__PROBLEM DETAILS__.
Copy exactly, and only, the lines from the line containing "How do I perform: Select the B-R14" through the last line of the records below, both included, and leave out any pictures.

__INPUT FOR THIS TASK__.
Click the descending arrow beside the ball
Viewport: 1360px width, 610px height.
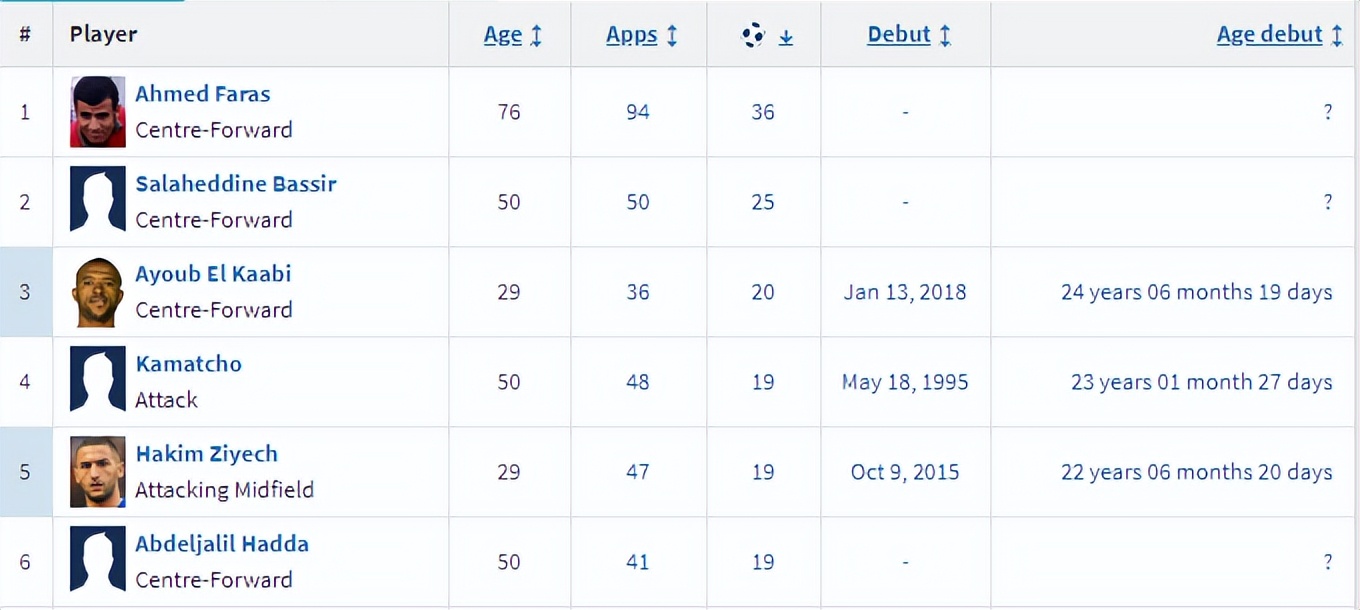click(x=786, y=37)
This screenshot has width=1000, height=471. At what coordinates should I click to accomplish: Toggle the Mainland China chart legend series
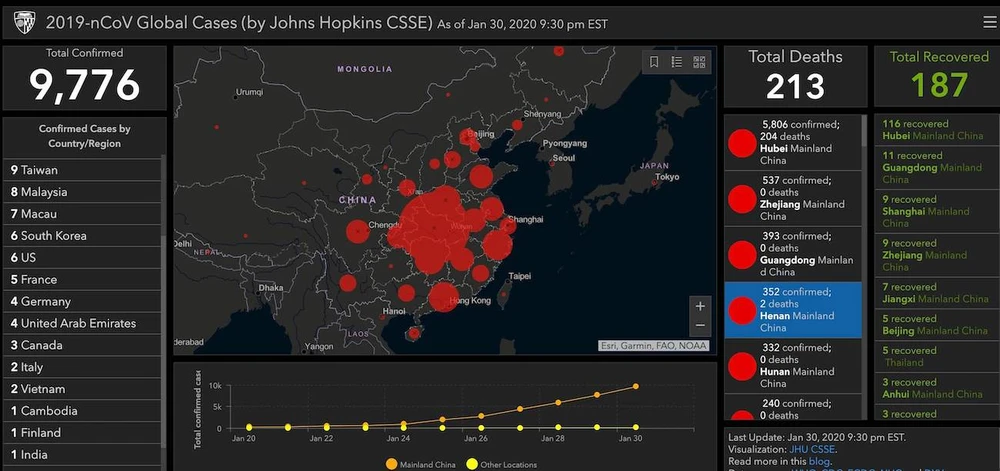[x=391, y=464]
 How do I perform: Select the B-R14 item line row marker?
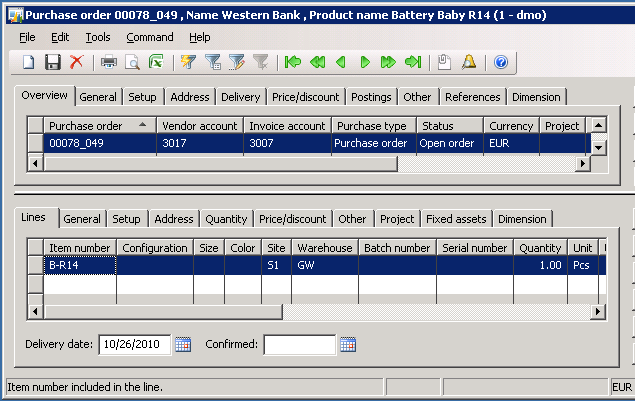35,266
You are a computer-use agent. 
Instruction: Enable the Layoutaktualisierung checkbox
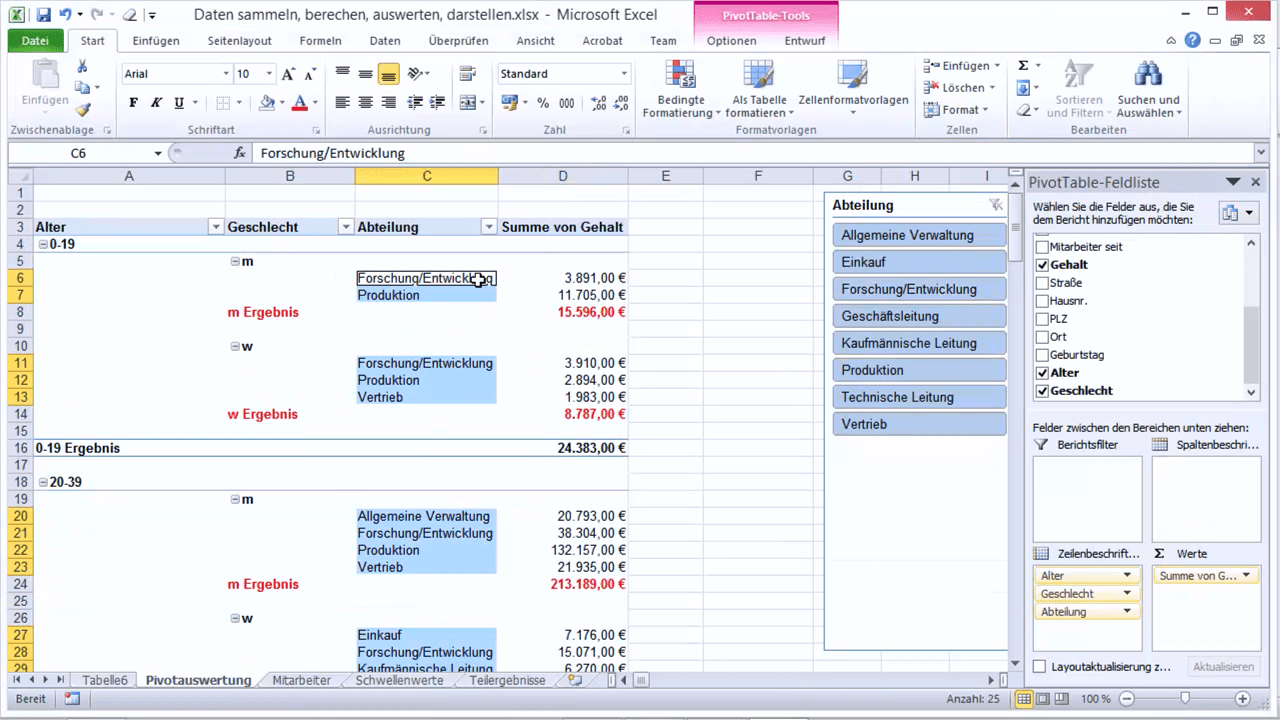click(x=1037, y=666)
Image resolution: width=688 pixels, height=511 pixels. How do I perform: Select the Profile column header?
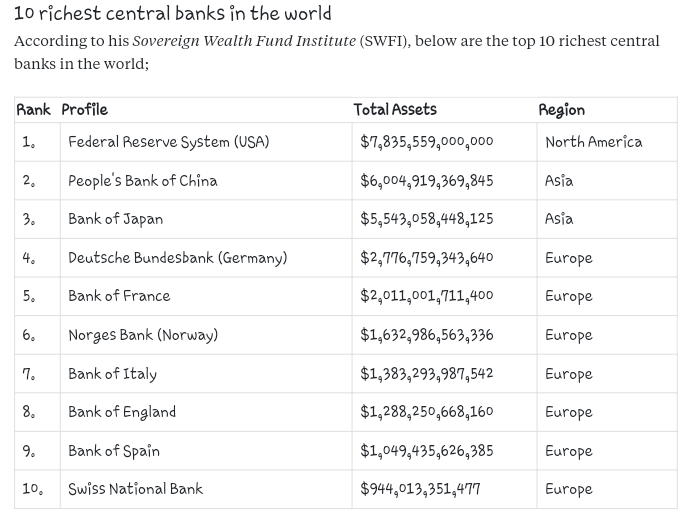coord(84,110)
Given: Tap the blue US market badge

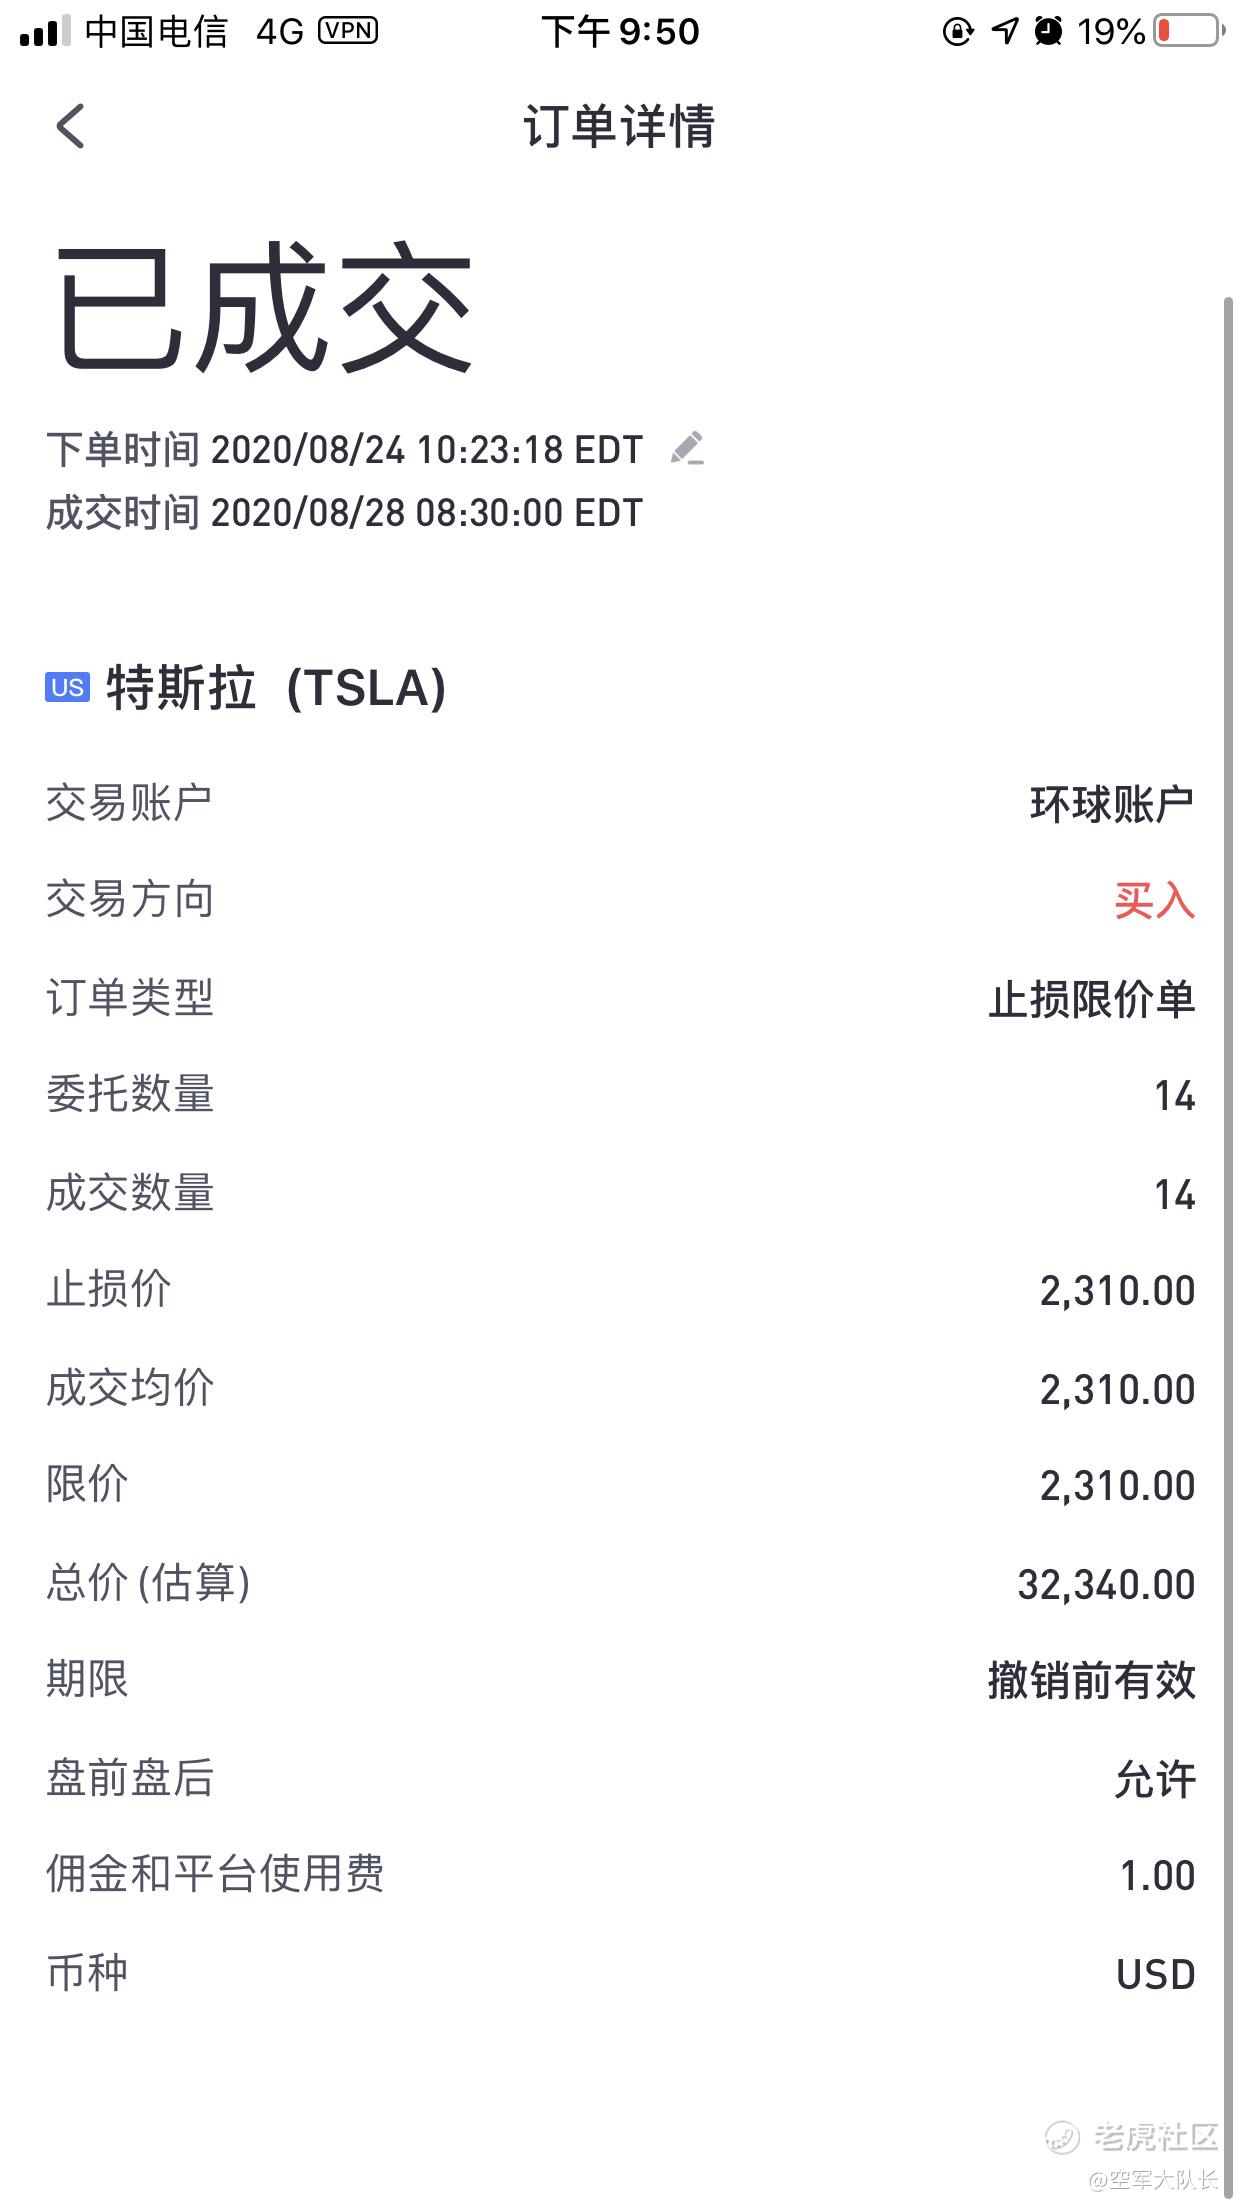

__OUTPUT__.
 How do I perform: Select the B-R14 item line row marker?
35,266
You are a computer-use agent. 
Instruction: Enable the Layoutaktualisierung checkbox
click(x=1037, y=666)
Image resolution: width=688 pixels, height=511 pixels. How do I perform: Select the Profile column header?
coord(84,110)
Given: Tap the blue US market badge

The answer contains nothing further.